La fin de la saga Sabena

Michel Capron
Social.

La Sabena a été l’un des emblèmes de la fierté belge, qui s’exportait
dans le monde entier. Le 7 novembre 2001, le tribunal de commerce
de Bruxelles a prononcé sa faillite. Celle-ci n’est évidemment
pas le fait d’un malheureux hasard, même si les attentats du
11 septembre ont accéléré le processus. Cependant, les responsabilités
sont inégalement partagées : Swissair, en raison de sa gestion
et de l’utilisation de la compagnie nationale à son profit, est le
principal responsable. Mais le gouvernement fédéral, qui n’a jamais
mis en œuvre de politique de développement cohérente, a entamé
une privatisation d’autant moins contrôlée que le Parlement a été
tenu à l’écart de ses différentes étapes.

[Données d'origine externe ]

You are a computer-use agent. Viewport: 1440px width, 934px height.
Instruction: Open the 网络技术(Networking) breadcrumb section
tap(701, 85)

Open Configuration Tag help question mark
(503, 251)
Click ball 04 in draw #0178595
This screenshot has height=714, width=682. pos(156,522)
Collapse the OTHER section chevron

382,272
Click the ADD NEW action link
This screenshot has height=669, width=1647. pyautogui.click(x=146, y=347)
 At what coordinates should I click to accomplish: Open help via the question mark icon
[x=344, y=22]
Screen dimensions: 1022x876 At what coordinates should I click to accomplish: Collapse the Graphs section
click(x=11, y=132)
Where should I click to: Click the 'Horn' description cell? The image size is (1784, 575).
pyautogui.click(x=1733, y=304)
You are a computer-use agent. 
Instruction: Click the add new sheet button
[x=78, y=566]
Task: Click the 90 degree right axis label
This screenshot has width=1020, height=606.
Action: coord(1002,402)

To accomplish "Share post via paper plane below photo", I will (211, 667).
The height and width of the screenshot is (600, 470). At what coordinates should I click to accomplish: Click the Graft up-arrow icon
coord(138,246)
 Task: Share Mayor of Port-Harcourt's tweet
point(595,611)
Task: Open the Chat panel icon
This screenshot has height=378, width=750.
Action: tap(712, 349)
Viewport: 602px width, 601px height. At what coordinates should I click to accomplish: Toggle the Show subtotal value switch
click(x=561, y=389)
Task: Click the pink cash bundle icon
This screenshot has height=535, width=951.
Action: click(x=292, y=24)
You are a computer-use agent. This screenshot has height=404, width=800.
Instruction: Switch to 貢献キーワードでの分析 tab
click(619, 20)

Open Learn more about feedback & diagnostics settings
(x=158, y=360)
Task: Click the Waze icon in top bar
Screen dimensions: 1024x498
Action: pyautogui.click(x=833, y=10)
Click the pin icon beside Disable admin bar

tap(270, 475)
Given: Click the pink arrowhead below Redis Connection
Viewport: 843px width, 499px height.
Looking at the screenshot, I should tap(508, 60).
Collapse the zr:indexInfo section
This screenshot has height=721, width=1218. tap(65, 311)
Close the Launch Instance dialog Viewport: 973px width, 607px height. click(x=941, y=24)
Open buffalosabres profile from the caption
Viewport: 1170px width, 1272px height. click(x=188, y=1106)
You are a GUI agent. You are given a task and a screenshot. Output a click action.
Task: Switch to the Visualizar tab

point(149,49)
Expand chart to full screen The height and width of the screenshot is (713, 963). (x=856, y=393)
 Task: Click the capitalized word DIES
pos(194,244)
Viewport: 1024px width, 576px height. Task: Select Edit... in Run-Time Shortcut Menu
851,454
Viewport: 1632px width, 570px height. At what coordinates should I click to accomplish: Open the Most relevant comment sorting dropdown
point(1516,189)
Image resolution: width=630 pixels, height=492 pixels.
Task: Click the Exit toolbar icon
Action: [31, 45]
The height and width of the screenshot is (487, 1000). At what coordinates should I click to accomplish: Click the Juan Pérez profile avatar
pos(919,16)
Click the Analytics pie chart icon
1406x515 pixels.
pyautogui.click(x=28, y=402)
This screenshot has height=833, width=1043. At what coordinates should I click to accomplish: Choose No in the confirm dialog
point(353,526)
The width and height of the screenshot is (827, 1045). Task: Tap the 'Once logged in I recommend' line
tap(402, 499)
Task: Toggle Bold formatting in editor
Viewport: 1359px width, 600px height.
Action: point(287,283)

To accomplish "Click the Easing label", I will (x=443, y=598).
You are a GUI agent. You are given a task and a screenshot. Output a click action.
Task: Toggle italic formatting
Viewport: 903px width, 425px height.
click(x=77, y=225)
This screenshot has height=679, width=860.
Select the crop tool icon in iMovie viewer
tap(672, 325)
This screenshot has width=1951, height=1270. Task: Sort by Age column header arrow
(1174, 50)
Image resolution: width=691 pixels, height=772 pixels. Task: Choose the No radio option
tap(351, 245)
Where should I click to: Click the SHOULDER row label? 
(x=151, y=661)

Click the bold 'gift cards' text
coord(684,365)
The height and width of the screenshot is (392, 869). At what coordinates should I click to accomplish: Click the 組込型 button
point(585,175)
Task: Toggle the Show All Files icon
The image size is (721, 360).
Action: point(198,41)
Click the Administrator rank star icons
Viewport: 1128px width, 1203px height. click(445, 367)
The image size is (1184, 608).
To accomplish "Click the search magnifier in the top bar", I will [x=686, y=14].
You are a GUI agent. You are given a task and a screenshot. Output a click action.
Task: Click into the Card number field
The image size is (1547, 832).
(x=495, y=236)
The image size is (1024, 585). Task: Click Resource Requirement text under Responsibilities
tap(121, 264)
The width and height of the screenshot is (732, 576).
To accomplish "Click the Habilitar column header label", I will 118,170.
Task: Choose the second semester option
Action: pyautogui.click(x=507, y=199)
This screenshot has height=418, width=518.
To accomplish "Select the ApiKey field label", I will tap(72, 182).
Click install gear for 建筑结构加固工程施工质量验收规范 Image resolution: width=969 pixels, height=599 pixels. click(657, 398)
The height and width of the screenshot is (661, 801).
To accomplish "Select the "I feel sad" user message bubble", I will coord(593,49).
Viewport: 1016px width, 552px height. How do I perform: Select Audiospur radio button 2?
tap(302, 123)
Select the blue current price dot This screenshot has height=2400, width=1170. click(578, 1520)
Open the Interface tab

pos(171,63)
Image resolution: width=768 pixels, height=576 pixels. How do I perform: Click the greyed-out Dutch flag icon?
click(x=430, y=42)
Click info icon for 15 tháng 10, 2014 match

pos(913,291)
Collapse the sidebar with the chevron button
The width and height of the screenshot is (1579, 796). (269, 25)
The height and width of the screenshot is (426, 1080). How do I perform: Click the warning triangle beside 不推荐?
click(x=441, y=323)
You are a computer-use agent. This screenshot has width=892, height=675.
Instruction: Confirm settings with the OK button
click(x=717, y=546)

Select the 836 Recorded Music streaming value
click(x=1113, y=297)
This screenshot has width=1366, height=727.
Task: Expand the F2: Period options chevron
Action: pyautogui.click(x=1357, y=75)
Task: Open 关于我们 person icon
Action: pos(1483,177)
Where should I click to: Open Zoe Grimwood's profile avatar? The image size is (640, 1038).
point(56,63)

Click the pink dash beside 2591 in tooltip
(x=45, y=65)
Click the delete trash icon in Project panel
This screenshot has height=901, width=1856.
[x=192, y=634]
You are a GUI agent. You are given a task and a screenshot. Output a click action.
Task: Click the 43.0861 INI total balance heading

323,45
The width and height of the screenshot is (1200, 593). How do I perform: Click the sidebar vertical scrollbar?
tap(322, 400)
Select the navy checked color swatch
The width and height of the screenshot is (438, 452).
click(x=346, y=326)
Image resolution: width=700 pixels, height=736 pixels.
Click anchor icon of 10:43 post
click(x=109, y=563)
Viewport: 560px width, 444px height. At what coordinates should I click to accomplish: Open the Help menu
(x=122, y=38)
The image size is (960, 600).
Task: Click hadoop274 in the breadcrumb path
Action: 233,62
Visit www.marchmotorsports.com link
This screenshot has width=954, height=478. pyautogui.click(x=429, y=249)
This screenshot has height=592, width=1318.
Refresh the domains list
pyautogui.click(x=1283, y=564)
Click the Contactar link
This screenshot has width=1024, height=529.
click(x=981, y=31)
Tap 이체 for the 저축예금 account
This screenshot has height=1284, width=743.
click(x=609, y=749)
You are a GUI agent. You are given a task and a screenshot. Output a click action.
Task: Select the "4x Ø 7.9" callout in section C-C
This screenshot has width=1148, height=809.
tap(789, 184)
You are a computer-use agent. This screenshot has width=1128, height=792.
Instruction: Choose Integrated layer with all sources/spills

Les administrateurs belges
sont également en faute, pour n’avoir pas rempli leurs rôles d’administrateurs publics, qui auraient dû sanctionner une gestion calamiteuse.
Enfin, en l’absence d’un réel soutien de leurs centrales
respectives, les délégations syndicales ont dû parer au plus pressé,
sans coordination avec les revendications et actions des pilotes.
Quant à la nouvelle compagnie, la D.A.T.+, les hypothèques qui
pèsent sur son avenir sont nombreuses.